--- Data section ---
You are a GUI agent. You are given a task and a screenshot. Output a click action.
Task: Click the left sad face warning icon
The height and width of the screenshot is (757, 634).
---
--- Data section ---
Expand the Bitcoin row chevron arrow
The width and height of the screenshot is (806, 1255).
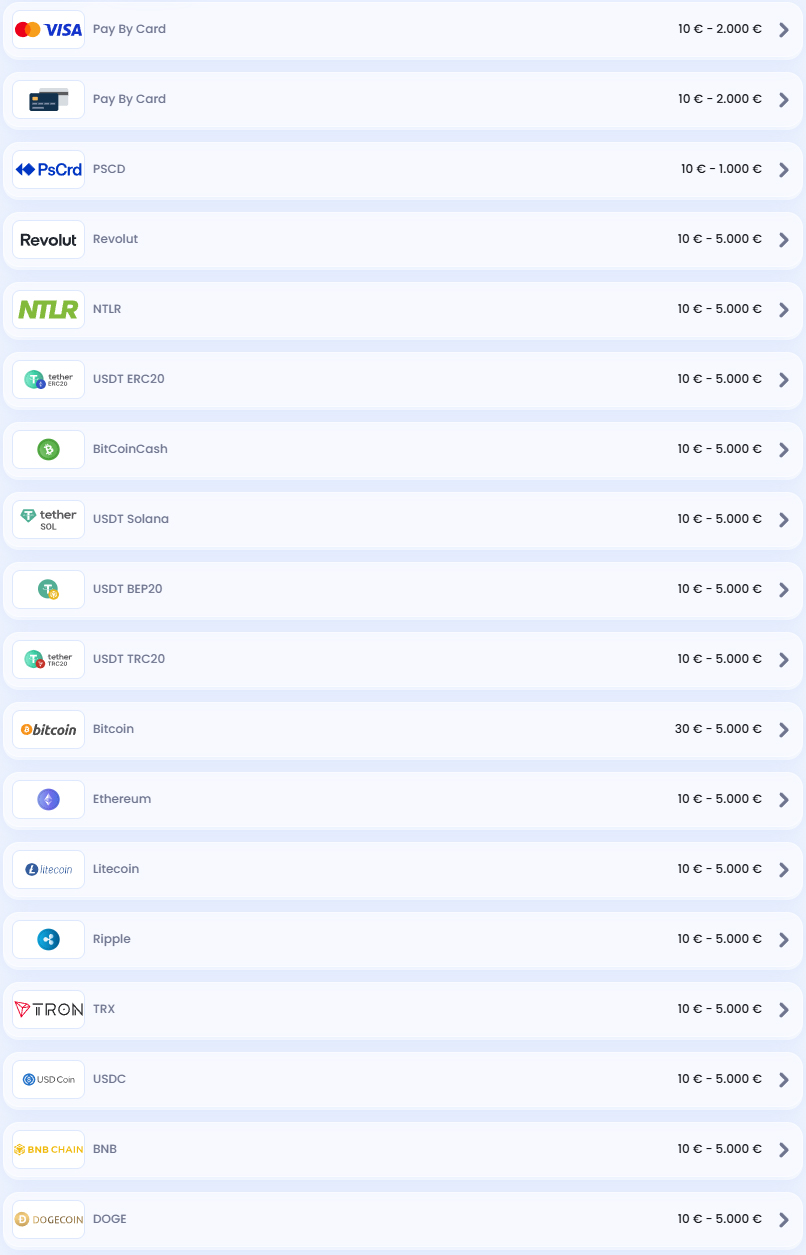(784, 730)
---
--- Data section ---
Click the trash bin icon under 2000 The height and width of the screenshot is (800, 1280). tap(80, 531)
---
▶ _Work to do_
Rewrite the lines from the one containing "You are a GUI" through the one containing "The height and width of the screenshot is (757, 634).", replacing "sad face" with "frowning face" and changing nothing else.

▶ _Result of this task_
You are a GUI agent. You are given a task and a screenshot. Output a click action.
Task: Click the left frowning face warning icon
The height and width of the screenshot is (757, 634).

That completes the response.